SOURCE PASSAGE:
=== Section Start ===

It shot down a test missile in the boost phase. (See Video below)
It’s also historic, as Boeing brags in a press release, “This experiment marks the first time a laser weapon has engaged and destroyed an in-flight ballistic missile, and the first time that any system has accomplished it in the missile’s boost phase of flight. ALTB has the highest-energy laser ever fired from an aircraft, and is the most powerful mobile laser device in the world.”

Feb. 11, 2010 — An infrared image of the Missile Defense Agency’s Airborne Laser Testbed (right) destroying a threat representative short-range ballistic missile
Funding for the ABL program has been cut back, and critics still think is “pie in the sky” But when building multi-layered missile defense, in which no one system can be counted on 100 percent to stop a (potentially nuclear-tipped) incoming missile, the ABL could be the first best defense against madmen and rogue states.
The flying “star warrior” has several advantages over land-based systems, in that it could be deployed to any place in the world where an unexpected threat emerges, as well as the usual hot spots, like North Korea, if tensions were to rise.

=== Section End ===

THE DATA:
=== Section Start ===

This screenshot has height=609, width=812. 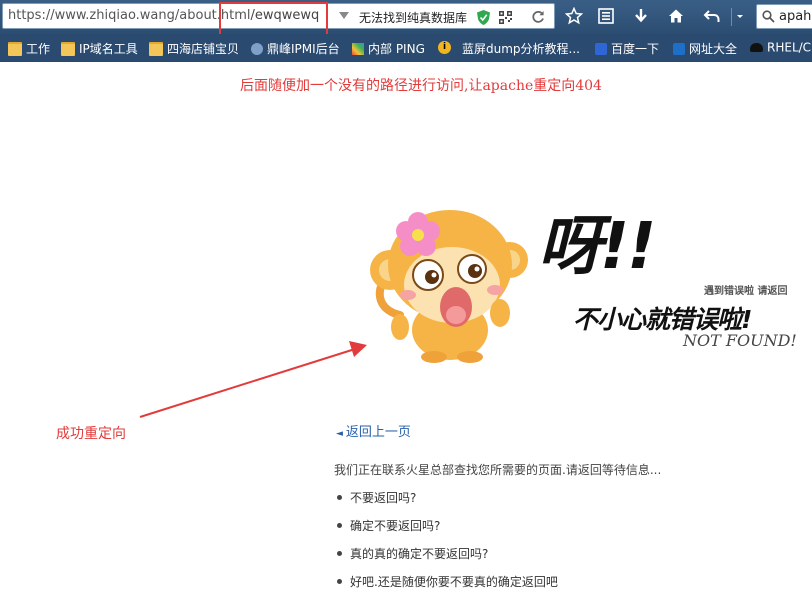 I want to click on bookmark-ping: 内部 PING, so click(x=388, y=49).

=== Section End ===

PROBLEMS AND TASKS:
(a) Answer these questions using the passage on the Airborne Laser Testbed, putting each answer on its own line with the same label:
(i) In what phase of flight did the system shoot down the test missile?
(ii) What date is given for the infrared image of the testbed destroying a missile?
(iii) Which country is named as one of the usual hot spots?
(b) Quote the part of the passage on the Airborne Laser Testbed that opens with the words containing "Feb. 11, 2010" and closes with "and rogue states.".
(c) Extend the passage on the Airborne Laser Testbed by continuing it from its final sentence.

ANSWERS BY ITEM NUMBER:
(a)
(i) The boost phase.
(ii) Feb. 11, 2010.
(iii) North Korea.

(b)
Feb. 11, 2010 — An infrared image of the Missile Defense Agency’s Airborne Laser Testbed (right) destroying a threat representative short-range ballistic missile
Funding for the ABL program has been cut back, and critics still think is “pie in the sky” But when building multi-layered missile defense, in which no one system can be counted on 100 percent to stop a (potentially nuclear-tipped) incoming missile, the ABL could be the first best defense against madmen and rogue states.

(c)
ICBMs are most vulnerable in their boost phase, when they are filled with fuel, and can be destroyed with a high-energy laser, if you can track it.
Sounds like science fiction, but February 11th it was shown to be science fact.
Is it worth the money? How many layers of defense do we need?
Considering the old saying that one nuclear weapons could ruin your whole day, I subscribe to the redundancy theory of redundancy.
If North Korea, or Iran were to threaten the world with a nuclear armed missile, I would like to know — and I would like for THEM to know — we have a good chance of bringing it down over their territory.